— start —

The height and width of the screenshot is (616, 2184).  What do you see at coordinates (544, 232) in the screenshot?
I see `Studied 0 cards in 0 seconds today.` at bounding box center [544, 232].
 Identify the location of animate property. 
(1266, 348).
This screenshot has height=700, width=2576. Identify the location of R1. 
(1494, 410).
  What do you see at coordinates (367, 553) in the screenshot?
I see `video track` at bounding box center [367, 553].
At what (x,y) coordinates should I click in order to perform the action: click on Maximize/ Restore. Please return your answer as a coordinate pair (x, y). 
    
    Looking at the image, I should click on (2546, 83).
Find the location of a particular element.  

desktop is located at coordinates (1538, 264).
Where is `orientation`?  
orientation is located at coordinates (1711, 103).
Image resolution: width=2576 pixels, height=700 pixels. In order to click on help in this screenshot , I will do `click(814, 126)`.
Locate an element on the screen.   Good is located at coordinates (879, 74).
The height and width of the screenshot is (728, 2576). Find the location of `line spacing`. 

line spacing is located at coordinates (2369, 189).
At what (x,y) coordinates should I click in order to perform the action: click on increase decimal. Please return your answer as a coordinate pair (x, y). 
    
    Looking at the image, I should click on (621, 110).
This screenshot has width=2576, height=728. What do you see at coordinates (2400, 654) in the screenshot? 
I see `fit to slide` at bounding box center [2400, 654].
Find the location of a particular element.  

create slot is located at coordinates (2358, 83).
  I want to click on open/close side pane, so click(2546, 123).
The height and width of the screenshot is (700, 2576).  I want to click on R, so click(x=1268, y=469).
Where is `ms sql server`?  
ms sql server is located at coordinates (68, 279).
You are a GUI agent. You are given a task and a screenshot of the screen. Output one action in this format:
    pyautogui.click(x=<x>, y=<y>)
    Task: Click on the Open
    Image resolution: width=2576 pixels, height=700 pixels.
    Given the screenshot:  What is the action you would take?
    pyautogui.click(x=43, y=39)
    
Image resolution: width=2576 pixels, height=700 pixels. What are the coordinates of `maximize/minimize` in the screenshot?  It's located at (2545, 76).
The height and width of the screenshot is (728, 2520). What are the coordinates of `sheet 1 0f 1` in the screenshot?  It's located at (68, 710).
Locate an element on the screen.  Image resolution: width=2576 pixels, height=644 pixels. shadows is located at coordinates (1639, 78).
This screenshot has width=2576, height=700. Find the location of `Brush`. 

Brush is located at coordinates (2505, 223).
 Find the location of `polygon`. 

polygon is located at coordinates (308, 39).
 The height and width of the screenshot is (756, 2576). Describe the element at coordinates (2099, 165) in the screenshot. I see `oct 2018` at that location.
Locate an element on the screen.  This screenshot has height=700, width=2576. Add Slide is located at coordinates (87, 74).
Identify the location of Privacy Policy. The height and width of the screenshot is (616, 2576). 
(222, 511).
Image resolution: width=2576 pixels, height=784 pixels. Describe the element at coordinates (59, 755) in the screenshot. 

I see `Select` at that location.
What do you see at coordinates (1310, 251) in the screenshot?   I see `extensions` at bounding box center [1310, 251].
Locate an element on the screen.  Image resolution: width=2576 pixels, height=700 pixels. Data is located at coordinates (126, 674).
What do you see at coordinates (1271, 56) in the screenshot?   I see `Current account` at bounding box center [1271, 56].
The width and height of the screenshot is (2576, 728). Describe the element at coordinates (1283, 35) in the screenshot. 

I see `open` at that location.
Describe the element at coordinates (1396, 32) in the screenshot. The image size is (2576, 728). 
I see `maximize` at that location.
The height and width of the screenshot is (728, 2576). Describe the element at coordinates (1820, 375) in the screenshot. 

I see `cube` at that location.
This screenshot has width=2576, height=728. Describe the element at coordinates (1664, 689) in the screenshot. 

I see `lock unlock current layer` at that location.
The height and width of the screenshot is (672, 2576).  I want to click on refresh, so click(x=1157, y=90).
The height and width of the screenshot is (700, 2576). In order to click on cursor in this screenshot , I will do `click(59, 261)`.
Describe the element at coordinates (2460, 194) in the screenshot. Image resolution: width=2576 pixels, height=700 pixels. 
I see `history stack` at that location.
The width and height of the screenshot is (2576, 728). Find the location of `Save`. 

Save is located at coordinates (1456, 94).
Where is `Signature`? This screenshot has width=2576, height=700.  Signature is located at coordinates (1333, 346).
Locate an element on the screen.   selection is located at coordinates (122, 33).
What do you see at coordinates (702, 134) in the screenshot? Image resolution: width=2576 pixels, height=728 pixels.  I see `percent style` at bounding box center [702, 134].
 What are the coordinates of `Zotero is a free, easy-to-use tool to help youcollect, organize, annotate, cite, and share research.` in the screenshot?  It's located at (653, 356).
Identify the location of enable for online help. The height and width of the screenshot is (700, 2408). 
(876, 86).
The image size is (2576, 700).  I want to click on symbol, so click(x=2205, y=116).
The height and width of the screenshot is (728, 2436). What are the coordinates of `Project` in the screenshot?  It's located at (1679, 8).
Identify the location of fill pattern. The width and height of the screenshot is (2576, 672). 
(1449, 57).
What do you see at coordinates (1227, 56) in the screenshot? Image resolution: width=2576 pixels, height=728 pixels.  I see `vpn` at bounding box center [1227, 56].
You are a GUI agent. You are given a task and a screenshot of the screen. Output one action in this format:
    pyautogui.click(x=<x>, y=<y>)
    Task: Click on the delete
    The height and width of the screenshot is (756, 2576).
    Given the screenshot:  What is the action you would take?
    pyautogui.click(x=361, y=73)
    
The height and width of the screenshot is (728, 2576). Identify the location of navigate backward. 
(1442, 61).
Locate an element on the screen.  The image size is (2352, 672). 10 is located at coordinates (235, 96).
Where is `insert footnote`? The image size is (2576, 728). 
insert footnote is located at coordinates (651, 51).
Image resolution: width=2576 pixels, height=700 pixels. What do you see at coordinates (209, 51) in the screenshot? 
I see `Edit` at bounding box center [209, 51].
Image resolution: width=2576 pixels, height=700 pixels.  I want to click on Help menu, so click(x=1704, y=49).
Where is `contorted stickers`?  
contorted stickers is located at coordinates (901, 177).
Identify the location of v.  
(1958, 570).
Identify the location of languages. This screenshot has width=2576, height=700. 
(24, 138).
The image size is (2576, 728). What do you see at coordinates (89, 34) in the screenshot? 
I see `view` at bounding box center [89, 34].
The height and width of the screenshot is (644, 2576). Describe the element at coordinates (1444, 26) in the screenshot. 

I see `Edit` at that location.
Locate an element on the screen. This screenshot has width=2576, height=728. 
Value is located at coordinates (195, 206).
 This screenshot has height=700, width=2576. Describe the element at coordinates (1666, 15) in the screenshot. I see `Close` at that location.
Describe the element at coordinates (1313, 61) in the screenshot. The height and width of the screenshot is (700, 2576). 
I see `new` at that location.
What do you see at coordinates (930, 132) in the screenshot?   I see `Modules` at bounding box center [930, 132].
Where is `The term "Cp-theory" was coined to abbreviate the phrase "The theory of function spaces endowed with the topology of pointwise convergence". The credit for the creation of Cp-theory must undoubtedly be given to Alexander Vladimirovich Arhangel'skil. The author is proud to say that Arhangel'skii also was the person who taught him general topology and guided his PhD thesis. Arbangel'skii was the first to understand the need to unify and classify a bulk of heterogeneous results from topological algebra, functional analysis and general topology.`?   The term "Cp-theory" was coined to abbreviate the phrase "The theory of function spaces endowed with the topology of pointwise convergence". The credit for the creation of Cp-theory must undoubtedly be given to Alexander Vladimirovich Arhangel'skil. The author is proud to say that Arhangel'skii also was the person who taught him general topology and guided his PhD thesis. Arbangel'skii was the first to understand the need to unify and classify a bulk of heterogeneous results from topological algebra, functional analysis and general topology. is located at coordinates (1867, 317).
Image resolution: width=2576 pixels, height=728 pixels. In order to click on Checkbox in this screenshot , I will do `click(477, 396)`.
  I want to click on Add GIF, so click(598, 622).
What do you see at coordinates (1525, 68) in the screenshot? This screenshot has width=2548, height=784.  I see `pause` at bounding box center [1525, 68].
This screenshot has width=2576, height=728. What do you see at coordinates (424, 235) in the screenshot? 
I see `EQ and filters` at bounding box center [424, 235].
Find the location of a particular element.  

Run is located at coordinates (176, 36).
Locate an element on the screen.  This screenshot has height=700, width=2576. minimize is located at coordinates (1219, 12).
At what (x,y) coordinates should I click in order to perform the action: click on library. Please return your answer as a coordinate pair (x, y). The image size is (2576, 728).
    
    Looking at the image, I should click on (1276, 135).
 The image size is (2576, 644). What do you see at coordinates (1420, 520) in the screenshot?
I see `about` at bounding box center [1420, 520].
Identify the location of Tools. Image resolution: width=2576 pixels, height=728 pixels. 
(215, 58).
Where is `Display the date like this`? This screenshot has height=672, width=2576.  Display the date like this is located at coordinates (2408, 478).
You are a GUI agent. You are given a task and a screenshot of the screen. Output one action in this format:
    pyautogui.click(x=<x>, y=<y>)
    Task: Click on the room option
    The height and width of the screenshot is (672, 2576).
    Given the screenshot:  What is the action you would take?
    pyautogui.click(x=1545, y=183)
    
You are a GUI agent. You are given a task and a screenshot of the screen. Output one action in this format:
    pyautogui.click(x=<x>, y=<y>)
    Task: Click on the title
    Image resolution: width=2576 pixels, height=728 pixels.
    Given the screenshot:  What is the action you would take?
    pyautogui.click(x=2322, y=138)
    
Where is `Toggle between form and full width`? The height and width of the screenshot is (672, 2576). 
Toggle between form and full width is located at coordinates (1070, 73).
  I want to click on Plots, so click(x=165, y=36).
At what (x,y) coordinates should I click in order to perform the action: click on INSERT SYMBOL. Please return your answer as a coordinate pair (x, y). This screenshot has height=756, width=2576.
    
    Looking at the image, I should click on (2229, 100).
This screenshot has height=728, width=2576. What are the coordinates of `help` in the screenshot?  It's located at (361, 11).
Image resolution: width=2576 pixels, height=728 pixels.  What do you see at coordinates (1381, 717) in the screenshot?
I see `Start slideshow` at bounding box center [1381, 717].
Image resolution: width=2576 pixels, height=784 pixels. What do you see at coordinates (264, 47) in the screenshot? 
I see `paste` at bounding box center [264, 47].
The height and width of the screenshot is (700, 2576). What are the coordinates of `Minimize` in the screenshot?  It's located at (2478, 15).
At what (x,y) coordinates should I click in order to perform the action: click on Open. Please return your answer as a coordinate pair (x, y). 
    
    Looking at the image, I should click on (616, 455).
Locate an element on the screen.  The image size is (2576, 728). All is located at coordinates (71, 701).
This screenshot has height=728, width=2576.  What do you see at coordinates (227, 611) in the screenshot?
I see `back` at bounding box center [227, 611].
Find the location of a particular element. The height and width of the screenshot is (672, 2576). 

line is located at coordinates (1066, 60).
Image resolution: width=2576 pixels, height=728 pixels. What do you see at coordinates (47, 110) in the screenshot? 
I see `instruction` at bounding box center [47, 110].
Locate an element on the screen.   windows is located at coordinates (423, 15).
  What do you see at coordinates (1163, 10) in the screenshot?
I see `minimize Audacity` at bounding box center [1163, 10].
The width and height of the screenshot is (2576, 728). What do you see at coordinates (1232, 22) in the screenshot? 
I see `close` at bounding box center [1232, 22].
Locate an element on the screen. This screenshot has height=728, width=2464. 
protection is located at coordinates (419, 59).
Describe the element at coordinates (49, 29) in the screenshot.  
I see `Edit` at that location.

— end —

Reproduce the records word for word, starting with the first line and stopping after the line that contains "coordinates (879, 74).". Include both of those lines.

* [OUTPUT FOR THIS TASK]
The height and width of the screenshot is (616, 2184).  What do you see at coordinates (544, 232) in the screenshot?
I see `Studied 0 cards in 0 seconds today.` at bounding box center [544, 232].
 Identify the location of animate property. 
(1266, 348).
This screenshot has height=700, width=2576. Identify the location of R1. 
(1494, 410).
  What do you see at coordinates (367, 553) in the screenshot?
I see `video track` at bounding box center [367, 553].
At what (x,y) coordinates should I click in order to perform the action: click on Maximize/ Restore. Please return your answer as a coordinate pair (x, y). 
    
    Looking at the image, I should click on (2546, 83).
Find the location of a particular element.  

desktop is located at coordinates (1538, 264).
Where is `orientation`?  
orientation is located at coordinates (1711, 103).
Image resolution: width=2576 pixels, height=700 pixels. In order to click on help in this screenshot , I will do `click(814, 126)`.
Locate an element on the screen.   Good is located at coordinates (879, 74).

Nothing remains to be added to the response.